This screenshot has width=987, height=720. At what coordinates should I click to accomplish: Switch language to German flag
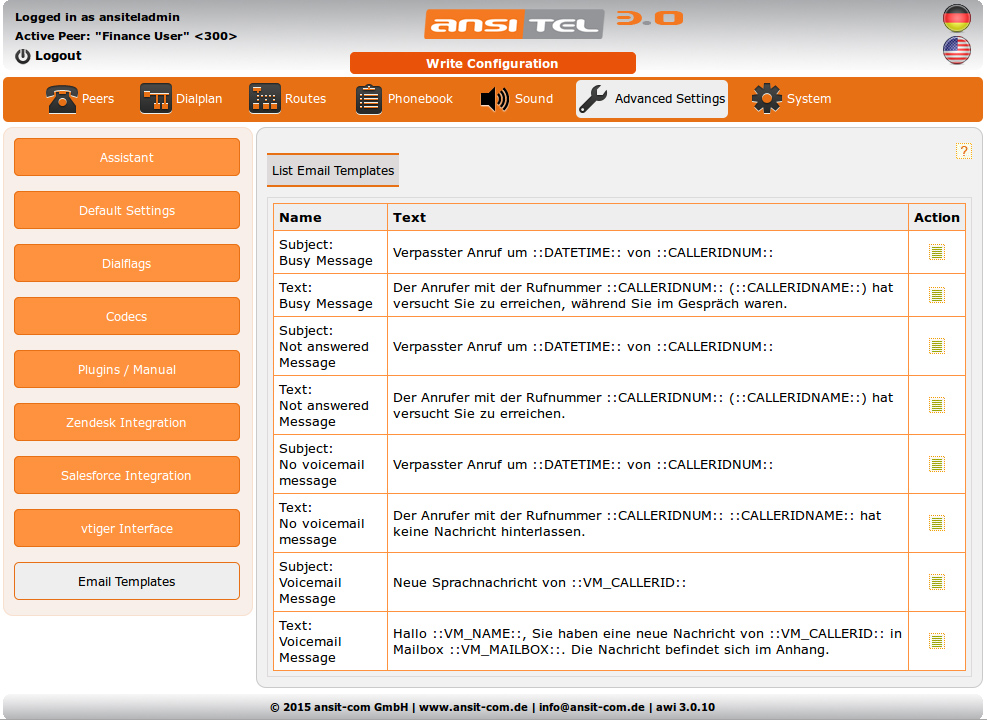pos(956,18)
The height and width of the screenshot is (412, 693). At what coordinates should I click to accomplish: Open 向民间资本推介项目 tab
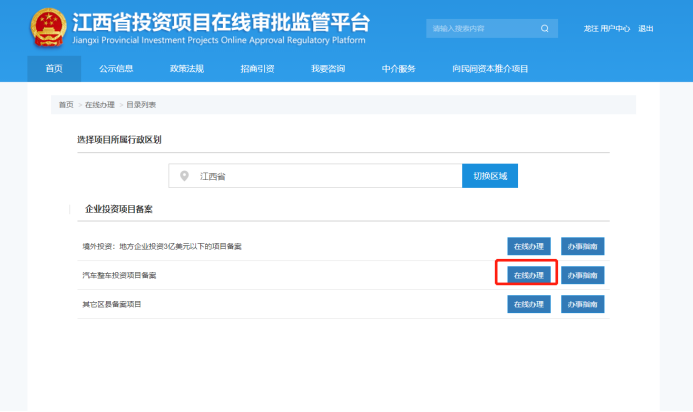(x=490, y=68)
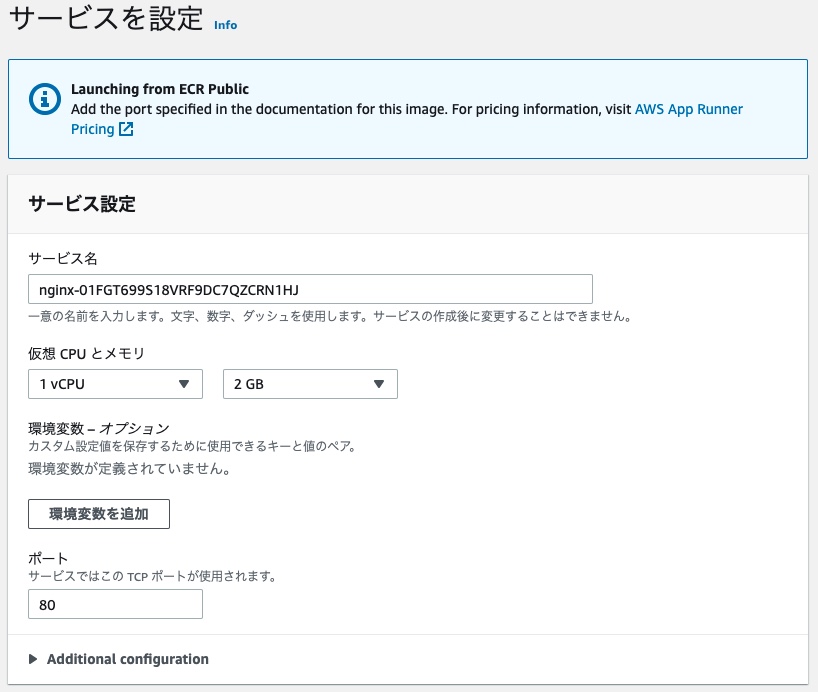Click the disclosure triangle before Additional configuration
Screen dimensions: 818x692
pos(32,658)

──────────

_TO DO:_
Copy out the material above with every "screenshot" changed to "screen image" and nothing else altered. Leave out the pictures.

_ANSWER TO THIS TASK:_
This screen image has width=987, height=720. At what coordinates should I click to accomplish: Switch language to German flag
pos(956,18)
The height and width of the screen image is (412, 693). At what coordinates should I click to accomplish: Open 向民间资本推介项目 tab
(x=490, y=68)
Click the disclosure triangle before Additional configuration
Screen dimensions: 818x692
pos(32,658)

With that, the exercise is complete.